Le retour à Barcelone n'a pas été facile. "Nous sommes retournés à l'université avec beaucoup d'efforts et la recherche de travail, en nous battant dans une étape très difficile en ces années de lutte anti-franquiste."

Recio, coordinateur de ce livre sur les articles clandestins de Montalbán, souligne qu '«il n'était pas une personne que son expérience dans la prison de Franco pouvait canaliser son intégrité militante et antifasciste.  Cet emprisonnement très dur encourage sa personnalité critique et toujours dialectique ». Pour Vázquez Montalbán, cet enfermement n'était pas une médaille. «C'était un moment suffisant et dans une certaine mesure attendu dans une dictature qui l'aidait à savoir où il était et à quoi il faisait face.

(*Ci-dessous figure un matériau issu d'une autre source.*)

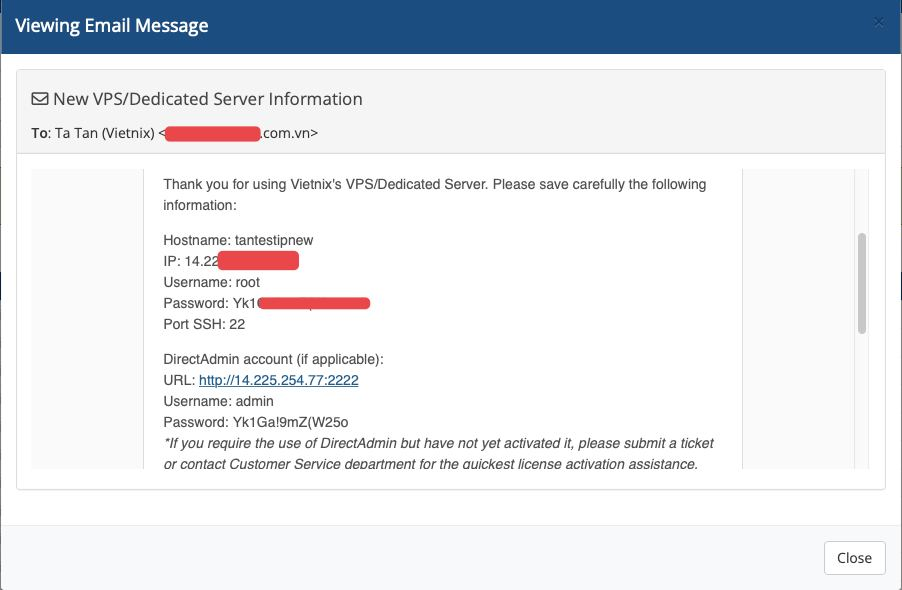Image resolution: width=902 pixels, height=590 pixels.
Task: Click the 'Port SSH: 22' line
Action: coord(204,324)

Même pour cela, il était intelligent, cela lui a donné de la force pour que son analyse, son premier essai sur le journalisme, décolle.

Un livre essentiel, 'Informe sobre la Información

José Manuel Martín Medem participe au livre de Recio, en tant que connaisseur de l'héritage de Vázquez Montalbán, qu'il désigne comme "un journaliste total" et un "vrai théoricien de la communication".

En tant que membre du Conseil exécutif de la Fédération des syndicats de journalistes, il affirme au public que «Manuel Vázquez Montalbán a été salué en tant que narrateur et journaliste, sans remarquer que dans ce premier essai, écrit en prison, il a été le premier à dire à la gauche espagnole l'importance de la communication dans la politique ".

Medem est le directeur de Mundo Obrero et explique comment dans cet essai, Informe sobre la Información, Montalbán a parlé de «la nécessité d'évoluer vers la communication» et a mis davantage de côté l'agitation et la propagande en politique. "La nécessité d'éduquer les citoyens dans les médias à avoir une capacité critique. L'importance de donner des outils aux citoyens pour se défendre des médias, pour qu'ils ne restent pas fascinés et se défendent."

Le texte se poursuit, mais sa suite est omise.